青木湖バス転落事故
青木湖バス転落事故(あおきこバスてんらくじこ)とは、1975年(昭和50年)1月1日に、長野県青木湖畔で発生したバスの転落事故である。
概要
青木湖バス転落事故とは1975年(昭和50年)1月1日午前11時20分頃、長野県大町市の青木湖畔にある市道の急カーブでホテルのスキー客送迎バスが運転を誤り崖から30メートル落下し青木湖に転落。この事故で乗客24人が逃げ遅れて死亡した事故である。
事故の直接の原因は運転手の運転ミスだが、そもそもこのバスは定員32名のところを2倍近い62名を乗せて運行しており、客席はもちろん通路や前部ドアのステップ部分にまでスキー客が乗り込むような寿司詰め状態で運行していた。このため車体前部のステップにいる乗客が邪魔になり運転席から車体左前部のミラーを確認できない状態だった。ホテルへ行く途中にある未舗装道路の凍結した坂道(幅約4メートル)を登りきったところの左急カーブにさしかかった時に事故は発生した。
この時、運転手は左側ミラーが見えないために車体左側をこすらない事に気をとられてしまい車を必要以上に右いっぱいに寄せてからカーブを曲がろうとした。ところがこの運転操作により右前輪を脱輪させてしまい、そのまま車体前部から湖に滑り落ちるように崖を転落した。バスは青木湖に落ちたあと一旦は浮き上ったものの5分後には完全に水没したという。運転手、運転助手、乗客36人の合計38名はバスの窓などからかろうじて脱出したが乗客24人が逃げ遅れて犠牲になった。
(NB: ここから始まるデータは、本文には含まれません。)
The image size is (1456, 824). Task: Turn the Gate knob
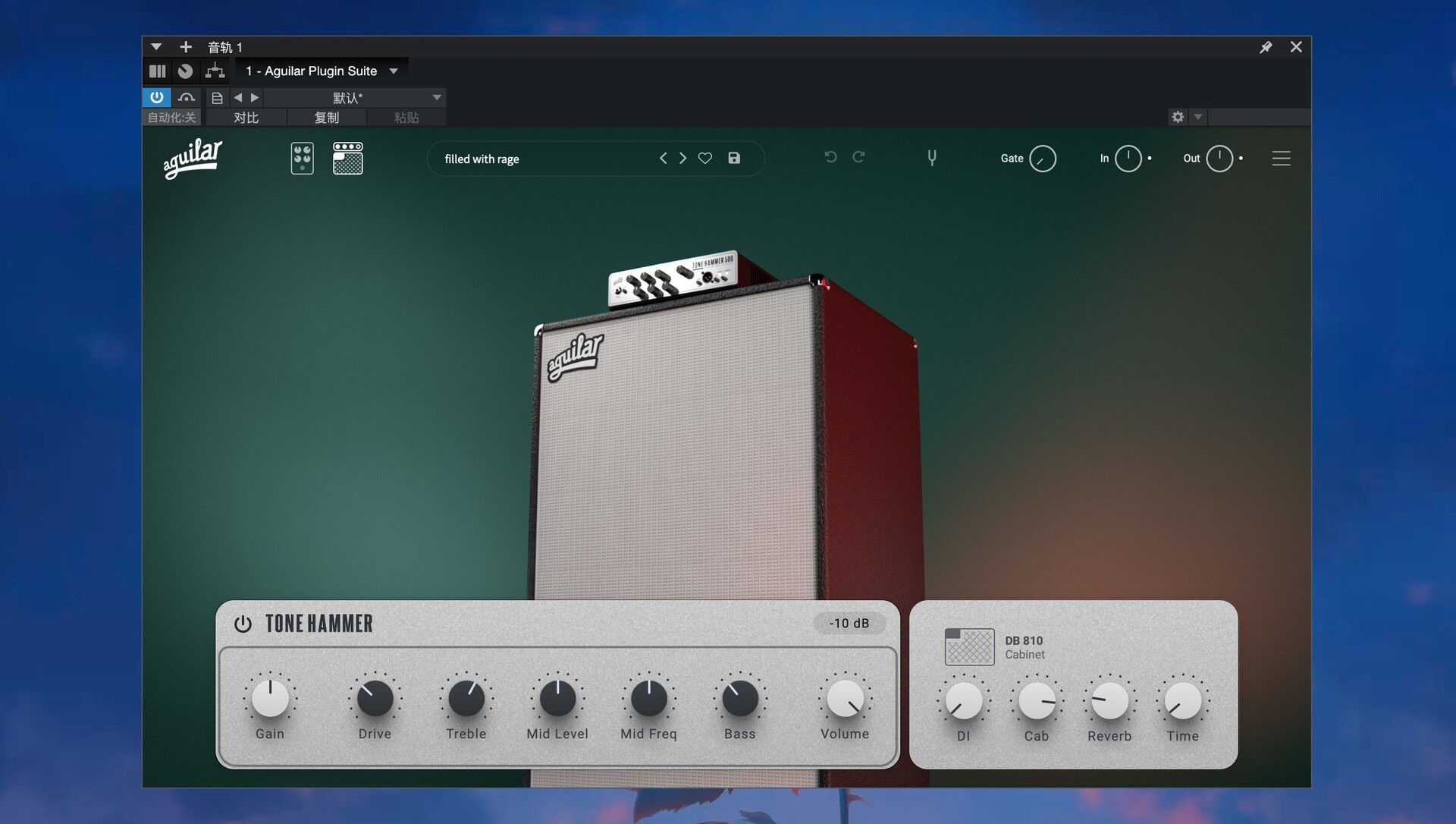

事故当時の気象は、天気曇り、気温1度、湖水温度は6度だった。(一部に湖面が氷結していたとの記述も見受けられるが湖水温度は6度だった事からも判るとおり当日の青木湖は氷結はしていなかった)。なお助かった乗客の多くは車体後部にいた客であり車体前部にいた者ほど犠牲が多かった。